Siento que he inventado una nueva palabra cada vez que digo amar. Me invade la noción de que, en realidad, no es más que una excusa para decir que necesito, más de lo que deseo. Que aquello que anhelaba se ha vuelto una necesidad de la carne, de las vísceras, y pienso entonces que mi cuerpo pide a gritos todo eso que él pueda darme.
Quisiera atraparlo entre mis manos, solo para sentir su revoloteo sobre mi piel, con cuidado de no lastimar sus alas. Quisiera hundirme en su pecho y caer, hasta el fondo, un abismo, un hueco, un refugio y un misterio, tan grande que no se puede comprender. A veces me ataca el pensamiento de que es en realidad imposible comprender el latir de ese corazón, no es como el mío, que escupe palabras sin parar en un estado constante de taquicardias arrítmicas y locas, descerebradas. Ese corazón críptico, quisiera arrancarlo de su hábitat natural para meterlo en mi pecho y acariciarle los miedos hasta que se vayan, lejos.

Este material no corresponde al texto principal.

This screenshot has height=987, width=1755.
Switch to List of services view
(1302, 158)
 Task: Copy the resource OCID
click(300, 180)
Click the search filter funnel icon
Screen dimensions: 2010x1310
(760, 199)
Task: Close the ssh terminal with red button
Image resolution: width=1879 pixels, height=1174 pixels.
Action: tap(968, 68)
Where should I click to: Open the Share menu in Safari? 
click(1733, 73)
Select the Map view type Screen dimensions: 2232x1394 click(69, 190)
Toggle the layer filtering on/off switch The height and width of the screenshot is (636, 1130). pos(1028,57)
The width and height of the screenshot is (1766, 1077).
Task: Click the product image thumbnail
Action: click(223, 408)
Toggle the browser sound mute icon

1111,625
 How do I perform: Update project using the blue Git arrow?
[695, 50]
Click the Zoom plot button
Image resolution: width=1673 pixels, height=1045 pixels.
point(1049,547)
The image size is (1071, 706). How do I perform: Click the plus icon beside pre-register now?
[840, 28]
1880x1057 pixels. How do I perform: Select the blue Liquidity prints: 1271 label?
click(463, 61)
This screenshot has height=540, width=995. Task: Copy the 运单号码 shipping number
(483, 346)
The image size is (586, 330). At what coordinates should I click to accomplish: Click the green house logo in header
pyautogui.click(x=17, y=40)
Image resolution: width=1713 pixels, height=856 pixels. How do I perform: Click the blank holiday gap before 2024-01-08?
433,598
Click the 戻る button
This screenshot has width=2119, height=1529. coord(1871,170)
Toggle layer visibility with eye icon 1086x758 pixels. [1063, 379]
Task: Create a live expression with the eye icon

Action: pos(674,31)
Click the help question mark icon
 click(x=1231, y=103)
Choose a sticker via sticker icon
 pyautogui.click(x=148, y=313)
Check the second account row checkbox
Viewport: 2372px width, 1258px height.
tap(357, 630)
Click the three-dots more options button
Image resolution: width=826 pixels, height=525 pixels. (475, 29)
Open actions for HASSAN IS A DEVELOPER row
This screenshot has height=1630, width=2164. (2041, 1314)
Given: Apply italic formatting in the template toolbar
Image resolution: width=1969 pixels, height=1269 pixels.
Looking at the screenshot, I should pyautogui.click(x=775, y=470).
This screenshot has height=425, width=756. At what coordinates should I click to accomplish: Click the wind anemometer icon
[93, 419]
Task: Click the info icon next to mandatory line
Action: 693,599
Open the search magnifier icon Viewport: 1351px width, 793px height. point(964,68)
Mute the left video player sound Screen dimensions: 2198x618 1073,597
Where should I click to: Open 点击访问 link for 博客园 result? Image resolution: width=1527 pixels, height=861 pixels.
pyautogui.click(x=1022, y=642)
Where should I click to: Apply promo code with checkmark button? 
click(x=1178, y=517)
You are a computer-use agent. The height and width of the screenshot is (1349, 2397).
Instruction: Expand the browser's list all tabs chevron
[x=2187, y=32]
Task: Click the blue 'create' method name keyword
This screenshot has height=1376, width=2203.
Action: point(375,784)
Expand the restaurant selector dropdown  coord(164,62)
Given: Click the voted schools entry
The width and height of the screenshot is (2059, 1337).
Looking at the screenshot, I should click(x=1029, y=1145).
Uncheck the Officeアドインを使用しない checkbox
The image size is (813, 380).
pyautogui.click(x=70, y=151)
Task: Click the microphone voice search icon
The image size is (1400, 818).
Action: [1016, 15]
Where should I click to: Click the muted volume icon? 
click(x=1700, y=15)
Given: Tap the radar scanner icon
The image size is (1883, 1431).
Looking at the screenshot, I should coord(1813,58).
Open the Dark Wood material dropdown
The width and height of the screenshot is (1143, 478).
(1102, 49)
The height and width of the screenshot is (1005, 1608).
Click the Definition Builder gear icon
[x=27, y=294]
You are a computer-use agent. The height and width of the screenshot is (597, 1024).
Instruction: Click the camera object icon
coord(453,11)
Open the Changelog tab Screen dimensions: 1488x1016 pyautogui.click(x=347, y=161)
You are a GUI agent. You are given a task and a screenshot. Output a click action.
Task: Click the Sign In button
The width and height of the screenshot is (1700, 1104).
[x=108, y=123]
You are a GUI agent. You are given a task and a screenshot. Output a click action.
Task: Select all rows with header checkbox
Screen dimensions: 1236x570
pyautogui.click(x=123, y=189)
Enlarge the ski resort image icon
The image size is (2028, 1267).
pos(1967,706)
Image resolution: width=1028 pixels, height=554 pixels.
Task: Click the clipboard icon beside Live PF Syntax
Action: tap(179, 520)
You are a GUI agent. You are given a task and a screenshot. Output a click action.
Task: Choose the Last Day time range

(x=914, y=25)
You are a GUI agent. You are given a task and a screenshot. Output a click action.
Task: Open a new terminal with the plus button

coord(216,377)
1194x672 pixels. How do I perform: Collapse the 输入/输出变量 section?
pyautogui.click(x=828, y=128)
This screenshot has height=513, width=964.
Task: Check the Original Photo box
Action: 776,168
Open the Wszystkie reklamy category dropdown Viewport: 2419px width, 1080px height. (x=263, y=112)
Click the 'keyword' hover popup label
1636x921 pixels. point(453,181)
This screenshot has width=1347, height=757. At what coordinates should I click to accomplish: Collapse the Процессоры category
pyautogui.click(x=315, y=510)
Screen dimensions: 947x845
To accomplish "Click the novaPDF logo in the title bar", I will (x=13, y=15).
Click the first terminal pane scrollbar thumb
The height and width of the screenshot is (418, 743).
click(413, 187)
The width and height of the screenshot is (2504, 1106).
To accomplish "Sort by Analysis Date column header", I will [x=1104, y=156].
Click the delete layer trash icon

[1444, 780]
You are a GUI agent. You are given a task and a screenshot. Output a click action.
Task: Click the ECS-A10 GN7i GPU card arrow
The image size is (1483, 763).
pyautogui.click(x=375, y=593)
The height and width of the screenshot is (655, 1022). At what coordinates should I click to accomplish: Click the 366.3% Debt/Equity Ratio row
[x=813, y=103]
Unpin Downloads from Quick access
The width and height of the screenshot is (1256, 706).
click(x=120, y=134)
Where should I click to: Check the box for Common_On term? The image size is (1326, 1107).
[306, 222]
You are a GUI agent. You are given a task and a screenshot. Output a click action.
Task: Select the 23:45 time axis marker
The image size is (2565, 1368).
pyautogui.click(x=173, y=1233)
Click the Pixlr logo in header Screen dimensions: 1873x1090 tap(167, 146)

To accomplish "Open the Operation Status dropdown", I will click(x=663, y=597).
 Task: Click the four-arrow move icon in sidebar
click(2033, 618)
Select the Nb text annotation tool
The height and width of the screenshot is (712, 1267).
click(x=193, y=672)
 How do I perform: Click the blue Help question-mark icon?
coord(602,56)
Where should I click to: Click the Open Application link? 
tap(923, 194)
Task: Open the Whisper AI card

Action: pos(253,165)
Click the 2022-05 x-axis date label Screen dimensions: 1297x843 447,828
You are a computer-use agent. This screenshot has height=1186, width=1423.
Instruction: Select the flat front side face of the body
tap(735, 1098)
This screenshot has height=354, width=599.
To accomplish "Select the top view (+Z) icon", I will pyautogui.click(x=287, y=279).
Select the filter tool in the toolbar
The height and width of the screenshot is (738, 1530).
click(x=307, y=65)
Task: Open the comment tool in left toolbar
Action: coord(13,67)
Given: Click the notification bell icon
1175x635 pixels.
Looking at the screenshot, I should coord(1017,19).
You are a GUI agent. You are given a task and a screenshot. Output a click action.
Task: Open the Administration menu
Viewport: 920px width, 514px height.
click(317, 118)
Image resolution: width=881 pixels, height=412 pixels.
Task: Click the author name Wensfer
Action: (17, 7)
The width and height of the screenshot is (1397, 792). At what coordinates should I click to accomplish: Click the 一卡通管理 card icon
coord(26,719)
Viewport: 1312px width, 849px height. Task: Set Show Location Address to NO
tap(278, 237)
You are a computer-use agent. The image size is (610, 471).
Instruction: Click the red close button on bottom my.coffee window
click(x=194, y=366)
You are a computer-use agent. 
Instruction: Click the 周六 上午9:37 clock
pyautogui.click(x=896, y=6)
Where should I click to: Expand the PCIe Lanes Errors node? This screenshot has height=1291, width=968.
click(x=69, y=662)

Entonces siento que he descubierto una nueva sensación, y no se trata de otra cosa más que la insoportable realidad de tenerlo cerca y no tenerlo dentro, en el pecho, en la garganta, en la boca. Quisiera que fuera líquido para servírmelo en un vaso y tragármelo, entero. Y es que pareciera que la existencia de la madrugada recuperó el sentido, que la brisa de la noche de verano es el cobijo de los que nos quedamos fumando en el balcón, que el sol del mediodía es casi una bendición si camino a la par suya, aunque nuestras manos no se atrevan a tocarse.
Ay, si pudiera revolcarme eternamente en las sábanas de la perdición, del caos, de lo intenso y lo tibio, con el cuerpo afiebrado y enrojecido, atada al capricho y envuelta en papel para regalos: he llegado a la conclusión de que estoy cada día más cerca de ser de alguien, ser de alguien más.
He llegado a la conclusión de que invento una palabra nueva cada vez que digo amar porque mi amor es de alguien, mi amor es de alguien más.